-- begin --
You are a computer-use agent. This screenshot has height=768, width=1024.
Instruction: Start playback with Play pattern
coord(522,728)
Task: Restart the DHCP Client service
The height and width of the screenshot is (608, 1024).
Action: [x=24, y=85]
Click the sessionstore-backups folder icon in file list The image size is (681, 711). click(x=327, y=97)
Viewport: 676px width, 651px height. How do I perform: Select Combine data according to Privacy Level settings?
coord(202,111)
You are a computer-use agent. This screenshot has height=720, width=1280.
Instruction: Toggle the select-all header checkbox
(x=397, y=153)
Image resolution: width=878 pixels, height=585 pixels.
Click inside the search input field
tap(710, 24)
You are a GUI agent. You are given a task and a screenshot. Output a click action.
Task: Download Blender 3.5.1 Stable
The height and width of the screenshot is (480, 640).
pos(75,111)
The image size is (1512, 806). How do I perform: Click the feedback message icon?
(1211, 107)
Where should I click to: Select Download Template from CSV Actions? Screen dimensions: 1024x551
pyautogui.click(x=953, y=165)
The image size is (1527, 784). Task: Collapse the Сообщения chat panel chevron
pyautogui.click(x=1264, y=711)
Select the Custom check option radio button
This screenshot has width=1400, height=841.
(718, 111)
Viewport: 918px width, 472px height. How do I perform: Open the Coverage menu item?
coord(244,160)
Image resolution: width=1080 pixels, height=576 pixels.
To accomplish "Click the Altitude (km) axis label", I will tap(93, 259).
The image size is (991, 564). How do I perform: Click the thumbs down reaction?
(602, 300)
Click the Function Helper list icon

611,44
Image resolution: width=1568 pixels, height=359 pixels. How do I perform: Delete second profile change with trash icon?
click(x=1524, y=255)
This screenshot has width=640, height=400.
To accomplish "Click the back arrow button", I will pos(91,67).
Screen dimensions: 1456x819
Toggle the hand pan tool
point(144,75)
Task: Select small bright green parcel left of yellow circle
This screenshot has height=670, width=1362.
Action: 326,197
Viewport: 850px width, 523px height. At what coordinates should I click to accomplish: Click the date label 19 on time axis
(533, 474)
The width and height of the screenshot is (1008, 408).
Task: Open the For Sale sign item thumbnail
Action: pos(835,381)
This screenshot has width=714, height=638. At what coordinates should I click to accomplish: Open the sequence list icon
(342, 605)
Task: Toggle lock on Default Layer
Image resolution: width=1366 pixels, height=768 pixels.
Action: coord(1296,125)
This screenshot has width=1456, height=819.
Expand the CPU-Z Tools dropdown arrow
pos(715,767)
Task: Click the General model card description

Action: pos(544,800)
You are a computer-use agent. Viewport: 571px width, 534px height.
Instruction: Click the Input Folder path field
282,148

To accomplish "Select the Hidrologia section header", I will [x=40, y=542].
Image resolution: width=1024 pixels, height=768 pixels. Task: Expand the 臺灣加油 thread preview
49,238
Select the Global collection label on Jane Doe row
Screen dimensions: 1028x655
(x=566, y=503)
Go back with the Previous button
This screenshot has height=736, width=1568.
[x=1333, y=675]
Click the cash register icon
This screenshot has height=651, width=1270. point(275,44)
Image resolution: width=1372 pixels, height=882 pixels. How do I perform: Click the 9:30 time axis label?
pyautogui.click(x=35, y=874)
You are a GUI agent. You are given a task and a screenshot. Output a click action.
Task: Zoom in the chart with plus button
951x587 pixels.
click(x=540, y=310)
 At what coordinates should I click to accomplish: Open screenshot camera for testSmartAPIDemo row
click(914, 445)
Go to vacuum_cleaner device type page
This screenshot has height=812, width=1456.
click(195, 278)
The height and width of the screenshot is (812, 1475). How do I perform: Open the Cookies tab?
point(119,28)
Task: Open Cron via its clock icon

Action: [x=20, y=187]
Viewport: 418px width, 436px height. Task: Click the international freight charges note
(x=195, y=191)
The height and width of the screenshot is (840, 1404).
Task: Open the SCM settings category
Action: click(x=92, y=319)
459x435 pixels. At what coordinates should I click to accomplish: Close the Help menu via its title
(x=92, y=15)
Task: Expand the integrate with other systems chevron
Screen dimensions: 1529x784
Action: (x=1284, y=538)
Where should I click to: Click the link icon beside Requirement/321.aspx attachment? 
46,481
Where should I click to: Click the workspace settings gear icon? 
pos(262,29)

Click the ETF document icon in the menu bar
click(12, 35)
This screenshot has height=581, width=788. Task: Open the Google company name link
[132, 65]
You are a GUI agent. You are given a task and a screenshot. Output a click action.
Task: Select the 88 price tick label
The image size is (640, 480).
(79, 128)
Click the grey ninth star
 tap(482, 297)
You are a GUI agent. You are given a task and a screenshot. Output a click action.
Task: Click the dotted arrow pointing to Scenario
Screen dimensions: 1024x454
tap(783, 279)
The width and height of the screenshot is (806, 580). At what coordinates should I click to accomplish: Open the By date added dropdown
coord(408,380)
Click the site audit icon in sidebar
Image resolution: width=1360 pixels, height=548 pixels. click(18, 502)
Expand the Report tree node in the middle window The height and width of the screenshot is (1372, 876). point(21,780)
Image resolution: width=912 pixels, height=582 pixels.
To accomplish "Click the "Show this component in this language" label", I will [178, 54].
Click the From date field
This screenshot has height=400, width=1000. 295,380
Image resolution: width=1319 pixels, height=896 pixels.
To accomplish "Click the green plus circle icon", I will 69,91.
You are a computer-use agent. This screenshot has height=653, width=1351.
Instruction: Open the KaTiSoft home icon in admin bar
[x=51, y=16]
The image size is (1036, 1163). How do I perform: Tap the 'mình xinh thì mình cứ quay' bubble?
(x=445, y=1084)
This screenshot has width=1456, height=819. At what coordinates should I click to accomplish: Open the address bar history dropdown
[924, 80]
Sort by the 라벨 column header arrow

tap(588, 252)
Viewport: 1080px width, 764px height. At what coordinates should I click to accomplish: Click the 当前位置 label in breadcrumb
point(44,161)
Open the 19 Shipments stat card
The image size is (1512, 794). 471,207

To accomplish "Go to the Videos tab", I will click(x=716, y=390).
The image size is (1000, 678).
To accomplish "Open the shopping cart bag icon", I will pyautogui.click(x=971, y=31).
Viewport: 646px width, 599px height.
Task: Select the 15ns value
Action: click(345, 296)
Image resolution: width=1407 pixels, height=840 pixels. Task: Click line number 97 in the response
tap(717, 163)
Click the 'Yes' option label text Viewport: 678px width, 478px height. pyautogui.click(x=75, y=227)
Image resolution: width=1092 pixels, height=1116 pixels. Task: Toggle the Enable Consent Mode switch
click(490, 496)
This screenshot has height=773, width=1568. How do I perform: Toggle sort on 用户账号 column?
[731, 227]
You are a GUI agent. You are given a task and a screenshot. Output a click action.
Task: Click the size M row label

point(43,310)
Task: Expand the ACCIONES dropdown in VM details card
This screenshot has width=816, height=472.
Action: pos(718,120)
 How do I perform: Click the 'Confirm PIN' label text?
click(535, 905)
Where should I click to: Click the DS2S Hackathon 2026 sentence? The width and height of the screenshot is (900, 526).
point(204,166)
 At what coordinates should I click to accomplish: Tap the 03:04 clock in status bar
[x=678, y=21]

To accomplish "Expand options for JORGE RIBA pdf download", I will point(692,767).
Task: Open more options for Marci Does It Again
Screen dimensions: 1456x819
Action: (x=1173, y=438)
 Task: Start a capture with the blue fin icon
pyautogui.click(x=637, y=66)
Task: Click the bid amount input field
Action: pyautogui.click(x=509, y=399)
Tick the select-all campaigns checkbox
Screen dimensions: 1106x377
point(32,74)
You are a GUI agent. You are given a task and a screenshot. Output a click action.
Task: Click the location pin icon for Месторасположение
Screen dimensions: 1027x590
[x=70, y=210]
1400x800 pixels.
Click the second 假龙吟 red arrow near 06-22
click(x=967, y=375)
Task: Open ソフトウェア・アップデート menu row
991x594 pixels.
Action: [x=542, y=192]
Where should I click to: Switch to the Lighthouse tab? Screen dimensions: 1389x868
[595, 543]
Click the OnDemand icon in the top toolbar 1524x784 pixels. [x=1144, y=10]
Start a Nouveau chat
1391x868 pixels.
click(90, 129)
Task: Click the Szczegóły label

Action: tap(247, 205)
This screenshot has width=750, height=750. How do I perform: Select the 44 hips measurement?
-- end --
**WORK TO BE COMPLETED**
Please list every line above that contains the string "settings".

**THE ANSWER**
Viewport: 676px width, 651px height. How do I perform: Select Combine data according to Privacy Level settings?
Task: Open the SCM settings category
Where should I click to: Click the workspace settings gear icon? 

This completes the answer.